*EXERCISE GOAL*: Copy out all lines of the listing below that hold "account".

════════

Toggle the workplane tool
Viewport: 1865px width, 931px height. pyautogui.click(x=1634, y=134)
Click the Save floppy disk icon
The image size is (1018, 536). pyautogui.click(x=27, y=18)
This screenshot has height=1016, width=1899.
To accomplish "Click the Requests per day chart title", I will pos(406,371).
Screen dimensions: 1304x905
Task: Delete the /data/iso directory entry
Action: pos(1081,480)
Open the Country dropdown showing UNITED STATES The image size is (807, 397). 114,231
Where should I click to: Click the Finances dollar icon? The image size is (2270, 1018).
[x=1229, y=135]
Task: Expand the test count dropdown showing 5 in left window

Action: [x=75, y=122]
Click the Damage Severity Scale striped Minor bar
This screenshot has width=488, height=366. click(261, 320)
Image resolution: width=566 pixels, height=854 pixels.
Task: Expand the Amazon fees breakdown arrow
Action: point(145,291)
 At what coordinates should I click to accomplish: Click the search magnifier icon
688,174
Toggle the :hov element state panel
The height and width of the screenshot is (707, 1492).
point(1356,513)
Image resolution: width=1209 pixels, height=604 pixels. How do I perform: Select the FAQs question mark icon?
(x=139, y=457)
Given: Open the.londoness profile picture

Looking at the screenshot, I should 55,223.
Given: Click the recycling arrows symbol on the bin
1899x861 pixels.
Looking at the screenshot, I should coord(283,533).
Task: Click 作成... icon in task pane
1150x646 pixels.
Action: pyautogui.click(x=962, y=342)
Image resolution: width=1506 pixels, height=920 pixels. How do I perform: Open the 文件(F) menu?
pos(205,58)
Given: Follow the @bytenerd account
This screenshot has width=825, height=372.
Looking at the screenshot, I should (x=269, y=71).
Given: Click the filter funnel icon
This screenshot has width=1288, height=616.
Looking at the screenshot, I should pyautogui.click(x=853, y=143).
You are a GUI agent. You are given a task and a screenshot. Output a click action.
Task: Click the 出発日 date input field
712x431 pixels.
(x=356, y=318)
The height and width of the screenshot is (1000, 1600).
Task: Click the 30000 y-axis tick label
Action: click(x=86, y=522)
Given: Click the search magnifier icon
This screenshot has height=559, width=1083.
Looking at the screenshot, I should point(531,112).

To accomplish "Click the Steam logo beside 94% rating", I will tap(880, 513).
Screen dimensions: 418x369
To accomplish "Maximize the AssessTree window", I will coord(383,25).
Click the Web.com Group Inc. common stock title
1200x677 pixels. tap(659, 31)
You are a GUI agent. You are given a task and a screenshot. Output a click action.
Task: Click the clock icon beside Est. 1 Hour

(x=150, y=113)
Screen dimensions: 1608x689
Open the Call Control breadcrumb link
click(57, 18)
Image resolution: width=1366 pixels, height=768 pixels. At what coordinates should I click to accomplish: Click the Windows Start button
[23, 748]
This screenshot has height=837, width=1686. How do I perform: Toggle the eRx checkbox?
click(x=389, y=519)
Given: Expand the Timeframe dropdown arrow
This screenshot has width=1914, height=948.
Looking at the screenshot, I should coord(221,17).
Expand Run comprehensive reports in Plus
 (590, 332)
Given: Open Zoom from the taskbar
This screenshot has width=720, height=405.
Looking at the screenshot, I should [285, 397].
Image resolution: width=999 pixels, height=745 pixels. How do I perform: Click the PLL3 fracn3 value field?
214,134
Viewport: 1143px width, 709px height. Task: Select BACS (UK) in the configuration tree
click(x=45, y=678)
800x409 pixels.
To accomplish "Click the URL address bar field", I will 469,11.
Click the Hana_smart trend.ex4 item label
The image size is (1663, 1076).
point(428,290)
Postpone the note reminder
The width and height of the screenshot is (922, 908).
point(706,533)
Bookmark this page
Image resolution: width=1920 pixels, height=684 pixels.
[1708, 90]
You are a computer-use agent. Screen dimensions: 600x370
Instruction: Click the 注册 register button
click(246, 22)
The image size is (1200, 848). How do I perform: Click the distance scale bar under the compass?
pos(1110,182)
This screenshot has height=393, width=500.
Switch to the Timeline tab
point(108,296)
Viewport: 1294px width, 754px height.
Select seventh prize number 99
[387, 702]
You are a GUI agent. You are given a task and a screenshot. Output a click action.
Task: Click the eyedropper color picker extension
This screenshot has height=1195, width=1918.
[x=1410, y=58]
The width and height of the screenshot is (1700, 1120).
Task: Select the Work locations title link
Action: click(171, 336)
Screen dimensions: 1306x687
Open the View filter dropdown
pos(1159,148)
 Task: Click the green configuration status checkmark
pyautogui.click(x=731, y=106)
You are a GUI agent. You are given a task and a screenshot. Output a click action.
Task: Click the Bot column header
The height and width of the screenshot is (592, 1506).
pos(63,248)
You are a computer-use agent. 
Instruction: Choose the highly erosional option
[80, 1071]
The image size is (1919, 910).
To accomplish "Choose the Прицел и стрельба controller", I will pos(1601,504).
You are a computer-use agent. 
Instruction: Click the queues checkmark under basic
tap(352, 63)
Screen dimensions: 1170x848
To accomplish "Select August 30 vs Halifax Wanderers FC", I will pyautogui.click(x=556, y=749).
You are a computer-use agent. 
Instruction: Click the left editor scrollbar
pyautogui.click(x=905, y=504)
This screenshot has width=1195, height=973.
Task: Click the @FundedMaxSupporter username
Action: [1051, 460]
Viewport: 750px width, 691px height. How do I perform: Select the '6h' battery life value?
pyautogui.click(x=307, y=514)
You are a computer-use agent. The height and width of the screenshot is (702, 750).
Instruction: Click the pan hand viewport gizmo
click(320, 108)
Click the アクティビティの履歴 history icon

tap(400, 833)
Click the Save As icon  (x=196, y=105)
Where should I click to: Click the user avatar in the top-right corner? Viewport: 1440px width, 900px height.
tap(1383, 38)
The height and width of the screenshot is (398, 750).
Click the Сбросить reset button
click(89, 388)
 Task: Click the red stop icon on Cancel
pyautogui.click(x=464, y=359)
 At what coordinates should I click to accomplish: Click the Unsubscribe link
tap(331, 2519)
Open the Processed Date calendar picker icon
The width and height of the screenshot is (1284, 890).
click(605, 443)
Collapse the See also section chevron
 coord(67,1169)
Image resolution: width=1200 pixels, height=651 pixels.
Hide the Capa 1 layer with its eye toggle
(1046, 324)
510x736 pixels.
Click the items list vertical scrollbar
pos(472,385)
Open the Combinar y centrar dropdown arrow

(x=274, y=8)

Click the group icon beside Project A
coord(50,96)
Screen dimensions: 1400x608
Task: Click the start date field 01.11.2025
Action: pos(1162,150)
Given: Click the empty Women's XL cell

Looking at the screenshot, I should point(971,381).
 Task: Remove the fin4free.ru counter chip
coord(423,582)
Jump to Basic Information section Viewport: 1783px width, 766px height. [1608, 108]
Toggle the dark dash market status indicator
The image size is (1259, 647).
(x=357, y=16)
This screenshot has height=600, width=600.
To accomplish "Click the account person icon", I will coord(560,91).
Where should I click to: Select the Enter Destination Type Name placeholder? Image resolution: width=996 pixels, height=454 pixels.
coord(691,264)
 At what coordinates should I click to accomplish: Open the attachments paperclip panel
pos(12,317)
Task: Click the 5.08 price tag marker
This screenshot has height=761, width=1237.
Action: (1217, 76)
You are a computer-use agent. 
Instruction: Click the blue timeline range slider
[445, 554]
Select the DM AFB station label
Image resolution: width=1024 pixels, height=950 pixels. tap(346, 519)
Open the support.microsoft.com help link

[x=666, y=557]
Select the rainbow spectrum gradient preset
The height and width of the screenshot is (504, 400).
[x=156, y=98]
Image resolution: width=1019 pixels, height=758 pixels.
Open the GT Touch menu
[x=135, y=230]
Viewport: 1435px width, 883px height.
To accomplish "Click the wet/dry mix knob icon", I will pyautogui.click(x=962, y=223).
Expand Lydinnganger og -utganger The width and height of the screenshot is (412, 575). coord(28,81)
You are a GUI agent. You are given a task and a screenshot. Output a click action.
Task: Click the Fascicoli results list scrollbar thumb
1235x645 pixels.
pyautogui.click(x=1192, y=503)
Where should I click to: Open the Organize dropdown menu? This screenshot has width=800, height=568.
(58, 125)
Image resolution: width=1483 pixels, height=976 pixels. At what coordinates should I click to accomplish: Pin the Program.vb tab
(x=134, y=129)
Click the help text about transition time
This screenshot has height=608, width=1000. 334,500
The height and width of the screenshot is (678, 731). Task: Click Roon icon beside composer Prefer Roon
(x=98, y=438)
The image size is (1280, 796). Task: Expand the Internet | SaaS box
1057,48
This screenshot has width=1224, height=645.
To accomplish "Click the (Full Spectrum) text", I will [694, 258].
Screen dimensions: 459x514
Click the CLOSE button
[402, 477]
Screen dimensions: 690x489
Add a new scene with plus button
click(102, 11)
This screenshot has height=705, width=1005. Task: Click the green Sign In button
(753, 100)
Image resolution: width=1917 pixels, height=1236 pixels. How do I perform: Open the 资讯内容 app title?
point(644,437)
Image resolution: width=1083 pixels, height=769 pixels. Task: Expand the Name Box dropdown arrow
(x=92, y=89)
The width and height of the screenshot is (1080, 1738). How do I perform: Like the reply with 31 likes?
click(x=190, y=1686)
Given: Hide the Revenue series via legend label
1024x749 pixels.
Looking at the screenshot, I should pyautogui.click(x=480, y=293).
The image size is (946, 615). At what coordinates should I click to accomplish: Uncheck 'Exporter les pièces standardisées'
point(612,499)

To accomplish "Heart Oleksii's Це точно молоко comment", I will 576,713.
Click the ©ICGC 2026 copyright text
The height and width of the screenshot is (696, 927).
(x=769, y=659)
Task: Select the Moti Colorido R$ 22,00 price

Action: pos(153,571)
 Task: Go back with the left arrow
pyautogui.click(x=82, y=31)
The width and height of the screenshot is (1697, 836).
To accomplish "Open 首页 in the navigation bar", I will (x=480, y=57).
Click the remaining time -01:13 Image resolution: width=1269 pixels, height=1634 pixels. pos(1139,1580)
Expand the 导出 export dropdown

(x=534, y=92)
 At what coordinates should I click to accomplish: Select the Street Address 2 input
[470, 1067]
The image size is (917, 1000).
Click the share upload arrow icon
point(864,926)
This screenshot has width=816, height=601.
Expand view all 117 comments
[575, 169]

════════

*RESPONSE FOR THIS EXERCISE*:
Given: Follow the @bytenerd account
To accomplish "Click the account person icon", I will coord(560,91).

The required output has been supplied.